A gentle no to the revival of a Mthwakazi monarchy

I am a fierce Mthwakazi patriot, I am very proud of our roots, proud of the heroic achievement of the monarchy, the disciplined military organization, nation building and leadership skills of our two kings – Mzilikazi and Lobengula – but a royalist I am not; I am a republican! The restoration of a monarchy is the least of our problems; economic and political insecurity remains our biggest threat today.

King Mzilikazi

King Mzilikazi, the first King of Mthwakazi

The primary goal for our generation now should be securing economic security and establishing socio-political systems that not only reflect our national needs but also protect our interests for the day; that system cannot be a monarchy. The configuration of Mthwakazi’s social and political environment has altered quite considerably; culture and customs evolve and so do needs and expectations.  Restoring the monarchy may be retrogressive in that instead of leading to an ethnic convergence it may actually lead to a devastating socio-political split within the Mthwakazi nation.

A monarchy is, for understandable reasons, appealing to Ngunis and particular ethnic groups yet perceived as discriminatory and unfair by non Ngunis. In short, a monarchy will be easily perceived as a biased institution only lending itself favourably towards the Khumalo clan. It is rather inconsiderate and indefensible for the 21st century Mthwakazi to even contemplate the creation of institutions governed by rules and laws that appear to entitle certain families to superior sociopolitical roles simply on the back of the achievement of their ancestors. Merit should be the only determinant of what individuals become; every child growing up in Mthwakazi should, ideally, hold equal chance as the next child to one day head the state irrespective of the ethnicity or race of their birth parents.

A modern Mthwakazi state should be guided by strong legislation that promotes among other socio-political factors gender equality, both ethnic and racial equality, social cohesion, promote true freedom and economic security for our Mthwakazi now and for generations to come.

King Lobengula (1845 - 1894), second and last Mthwakazi king (1870 - 1894)

King Lobengula (1845 – 1894), second and last Mthwakazi king (1870 – 1894)

While I am genuinely proud of our two great kings – Mzilikazi and Lobengula – I do not wish for us to have a king now; the Mthwakazi monarchy is finished, in fact that has been gone for a while. As relevant as the monarchy was for the 19th century Mthwakazi, I am skeptical of the relevance of such an institution in 21st century Southern Africa and Mthwakazi. Mthwakazi cannot afford to nurse the egos of some families within its borders while our socioeconomic structures are collapsing before us. Our primary goal should be the provision of early childhood education; for without a good education  we face a long-term national economic and political security crisis.

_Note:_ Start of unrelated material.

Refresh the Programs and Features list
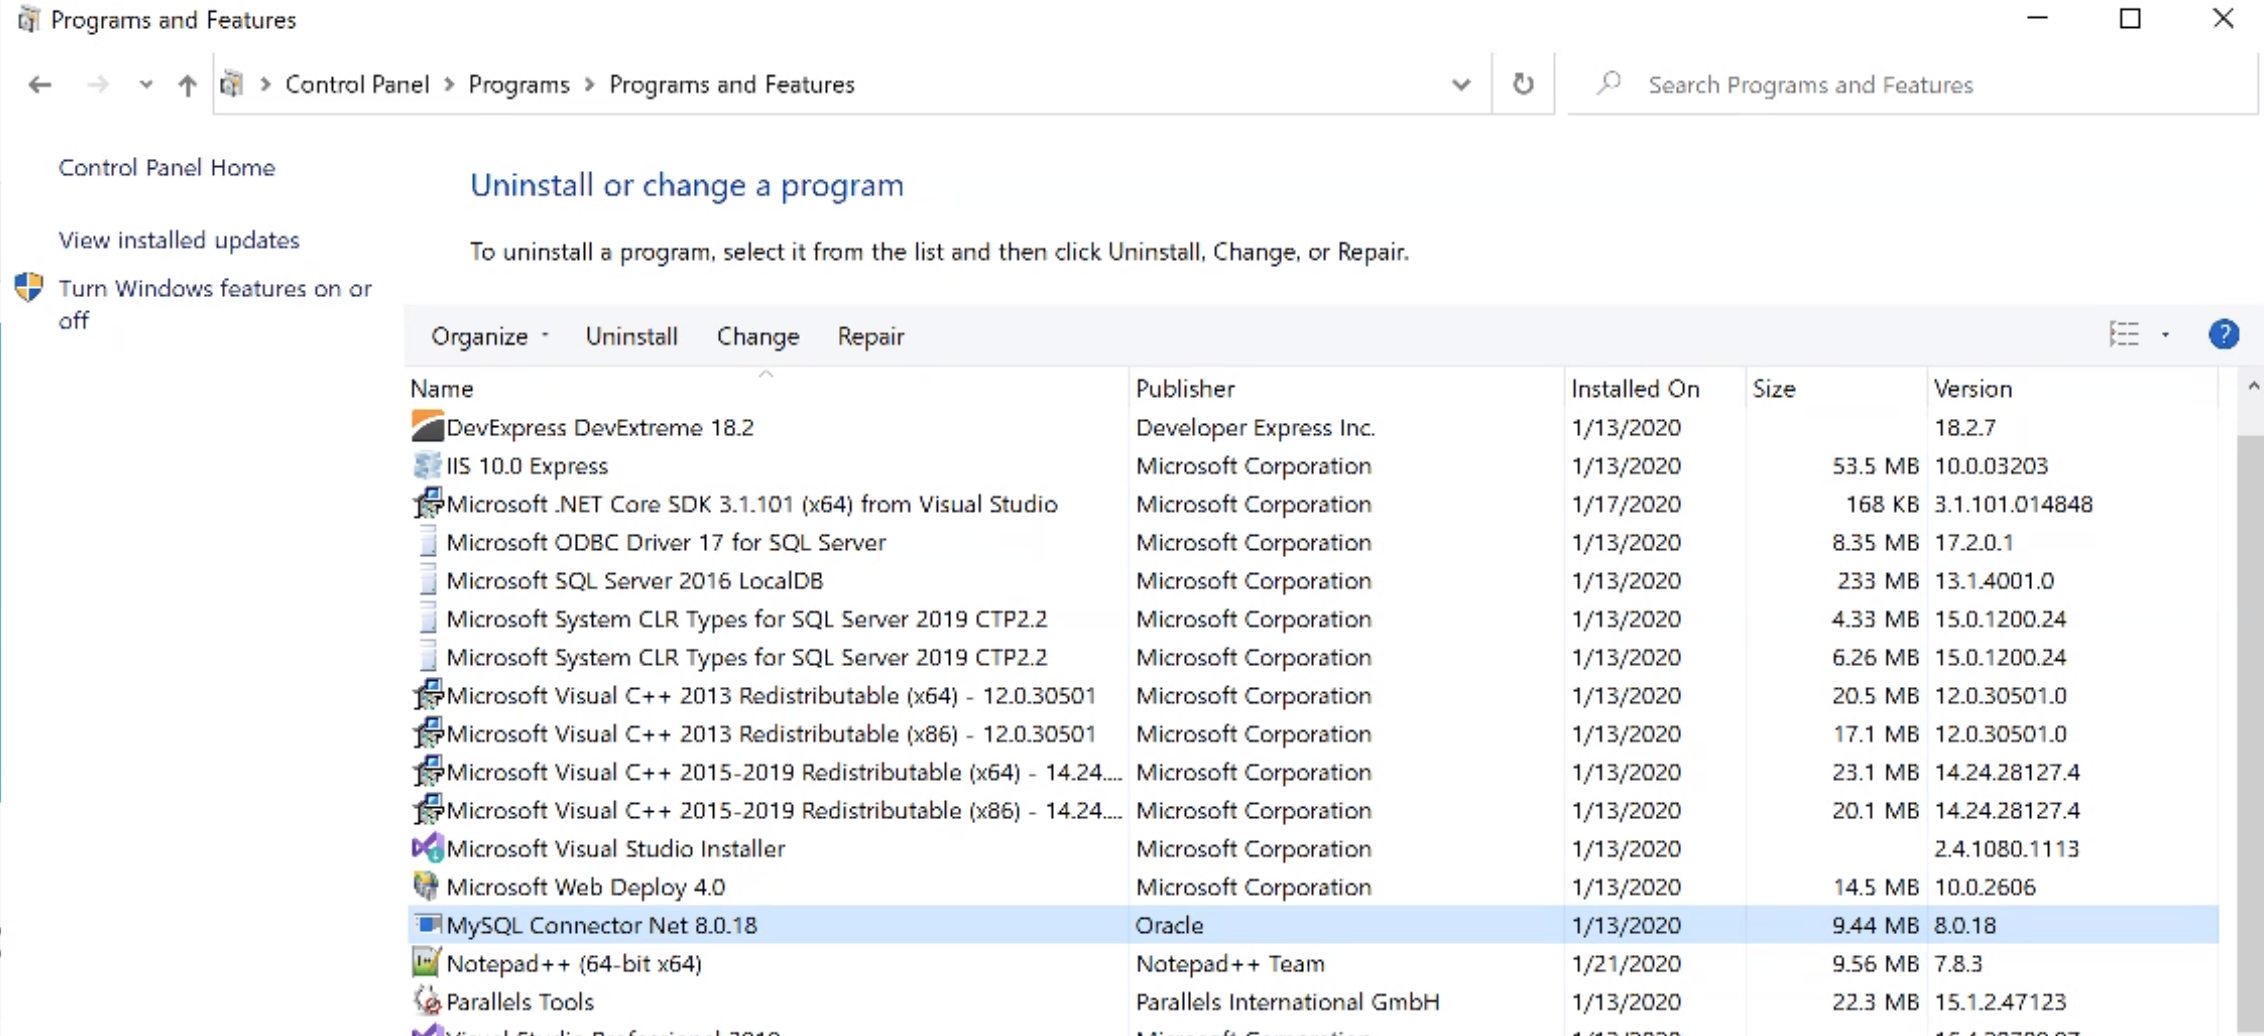The height and width of the screenshot is (1036, 2264). pyautogui.click(x=1522, y=84)
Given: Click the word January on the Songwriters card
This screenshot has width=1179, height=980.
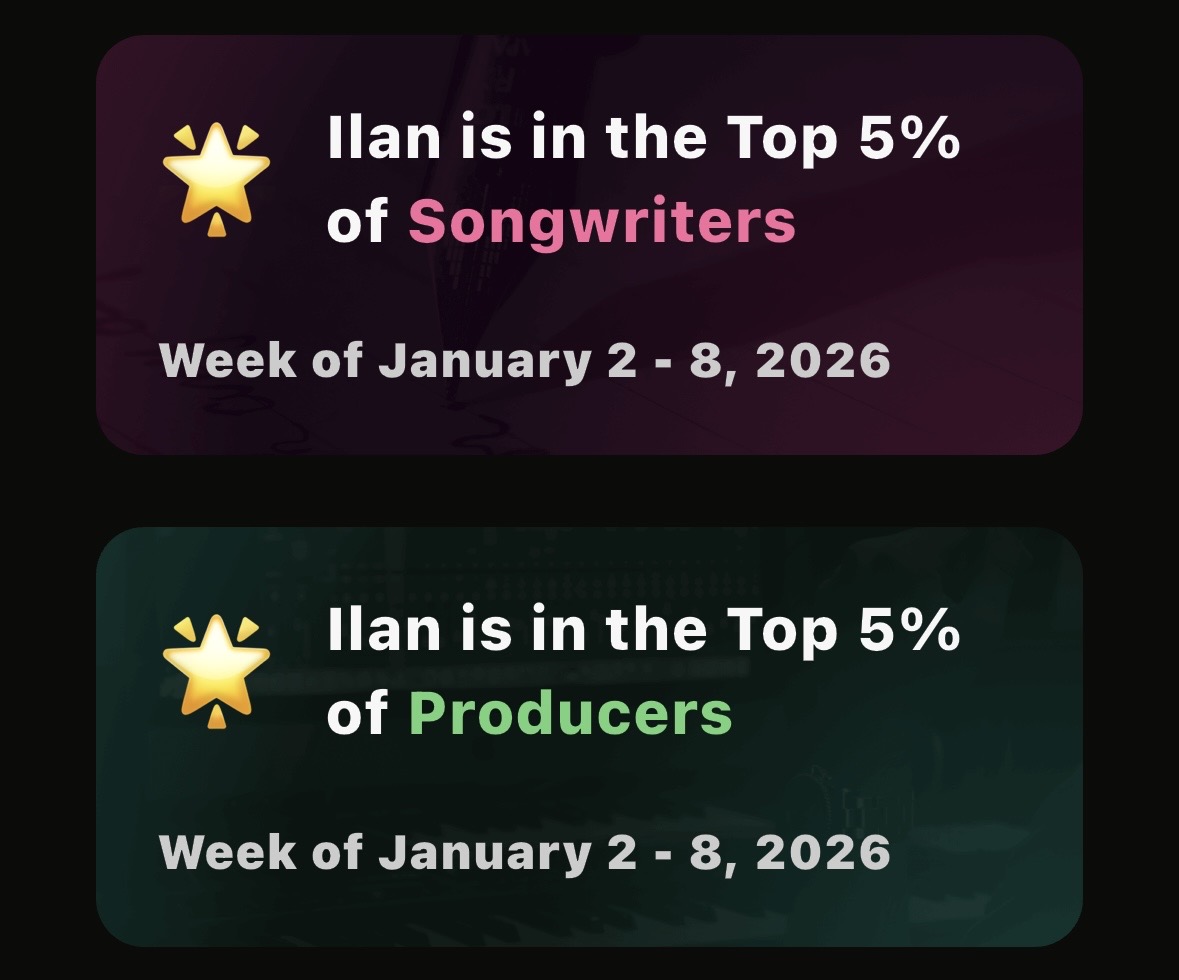Looking at the screenshot, I should coord(484,360).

It is an undeniable fact that due to poor economic opportunities in the region very few of our young people pursue education to a higher level. They are forced to leave school early to pursue menial jobs in neighbouring countries or risk an uncertain economic existence within Zimbabwe. Economic insecurity is directly linked with political vulnerability in the region; our unemployed or poorly paid young people are exposed to socio-political manipulation and domination by Harare socio-political capitalists masquerading as business people and professionals. Mthwakazi needs a plan that will protect our long-term socioeconomic and political future; a king is not the solution but capital projects are!

I however, have no problem with the traditional leadership per se in Mthwakazi; in fact I strongly believe there is scope for broadening the involvement of the existing traditional leadership within a modern democracy. What is required is for our political system to work with our traditional leadership in the form of chiefs to clearly define the parameters within which the traditional leadership functions and ensure traditional institutions retain their powers while not compromising democratic political institutions as dictated by our needs but actually compliment them.

The restoration of a Mthwakazi monarchy maybe a misguided project with no benefits for the Mthwakazi nation beyond specified families; the broader impact of such a move will be devastating for Mthwakazi unity and stability. Without economic security Mthwakazi is nothing; to secure the long-term socioeconomic and political future for Mthwakazi we need to think capital projects and not Kings and Queens.